Menulis adalah wacana peradaban. Bahkan telah menjadi bagian dari peradaban itu sendiri.
Semua sejarah dimulai dari menulis. Dimulai dari tulisan. Itulah sebabnya ada Kitab Suci. Ia sebagai panduan dasar yang asli, sebelum sebagiannya diubah atau direduksi sesuka hati.
Kita membutuhkan kemampuan menulis bukan karena faktor skolastik semata. Namun lebih dari itu, semua rangkaian dan tautan informasi hanya dapat disentuh lewat tulisan atau gambar dan video.
Bahkan tulisan tetap menjadi bakal utama segala narasi kebudayaan. Dalam dunia industri, mungkin tulisan telah dikapitasi dalam ragam bentuk dan tujuan materialisme.
Tulisan tadi beralih rupa dari sekadar ekspresi, lalu menjadi jembatan pembujuk yang paling halus dan juga mungkin sadis.
Semua berlaku sesuai pengalaman si penulisnya. Semua Interaksinya dengan metakognisi pikiran dan sumberdaya lingkungan akan memengaruhi karya penulis.
Dari sini kita mungkin bisa membedakan mana yang betul betul dianggap sebagai ajaran murni dan sejalan dengan fitrah akal kehidupan. Atau kita bisa membedakan karya karya yang hidup dari pikiran yang sehat dan utuh
Semua akan tampak. Apakah tulisan itu berupa kehampaan semata atau berisi kekuatan dan kesadaran. Tulisan itu akan mengikat kita secara kosmik.

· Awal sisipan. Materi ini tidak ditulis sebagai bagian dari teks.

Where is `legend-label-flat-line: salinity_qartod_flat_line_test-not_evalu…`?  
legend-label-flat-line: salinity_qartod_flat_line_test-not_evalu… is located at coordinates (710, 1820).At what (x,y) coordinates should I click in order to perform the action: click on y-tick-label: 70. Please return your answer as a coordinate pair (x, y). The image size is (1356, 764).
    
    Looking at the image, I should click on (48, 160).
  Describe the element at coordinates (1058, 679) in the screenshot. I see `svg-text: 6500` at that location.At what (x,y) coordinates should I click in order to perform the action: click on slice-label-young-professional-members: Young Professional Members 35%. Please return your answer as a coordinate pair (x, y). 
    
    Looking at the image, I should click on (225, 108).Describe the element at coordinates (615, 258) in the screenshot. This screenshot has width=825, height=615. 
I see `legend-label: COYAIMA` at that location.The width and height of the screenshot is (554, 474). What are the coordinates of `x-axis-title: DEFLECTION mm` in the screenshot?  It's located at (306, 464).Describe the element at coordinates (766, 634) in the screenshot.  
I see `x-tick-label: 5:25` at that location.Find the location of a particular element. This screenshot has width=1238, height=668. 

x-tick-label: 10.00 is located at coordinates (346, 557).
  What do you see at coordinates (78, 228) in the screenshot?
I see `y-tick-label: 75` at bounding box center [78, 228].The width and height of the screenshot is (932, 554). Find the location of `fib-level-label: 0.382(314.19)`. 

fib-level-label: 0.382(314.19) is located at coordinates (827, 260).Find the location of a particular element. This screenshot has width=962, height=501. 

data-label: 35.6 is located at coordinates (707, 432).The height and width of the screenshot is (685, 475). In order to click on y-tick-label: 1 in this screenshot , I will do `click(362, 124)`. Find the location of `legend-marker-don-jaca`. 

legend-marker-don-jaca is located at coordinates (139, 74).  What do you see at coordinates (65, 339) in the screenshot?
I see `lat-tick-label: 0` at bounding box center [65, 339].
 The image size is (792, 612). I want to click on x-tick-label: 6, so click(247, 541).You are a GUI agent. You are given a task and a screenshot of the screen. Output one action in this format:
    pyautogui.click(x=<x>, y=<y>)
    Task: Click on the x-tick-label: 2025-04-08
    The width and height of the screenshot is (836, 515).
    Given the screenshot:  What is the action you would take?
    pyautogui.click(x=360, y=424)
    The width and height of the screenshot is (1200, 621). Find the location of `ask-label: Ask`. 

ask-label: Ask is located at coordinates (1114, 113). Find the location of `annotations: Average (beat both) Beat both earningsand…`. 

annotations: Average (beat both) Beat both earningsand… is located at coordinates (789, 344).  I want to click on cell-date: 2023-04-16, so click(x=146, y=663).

Dalam praktik secara individual, menulis sebenarnya bisa merawat pikiran agar tetap otentik. Pikiran subjektif.
Namun subjektifitas itu yang tidak otonom. Karena pikiran pikiran itu bergerak bebas sesuai hembusan pengalaman dan perseepsi persepsi.
Maka di sini, akal tidak bisa melampaui Wahyu. Akal mesti tunduk pada skala tertentu, sebagaimana mata yang juga terbatas. Ada aksioma aksioma yang tersembunyi di balik realitas.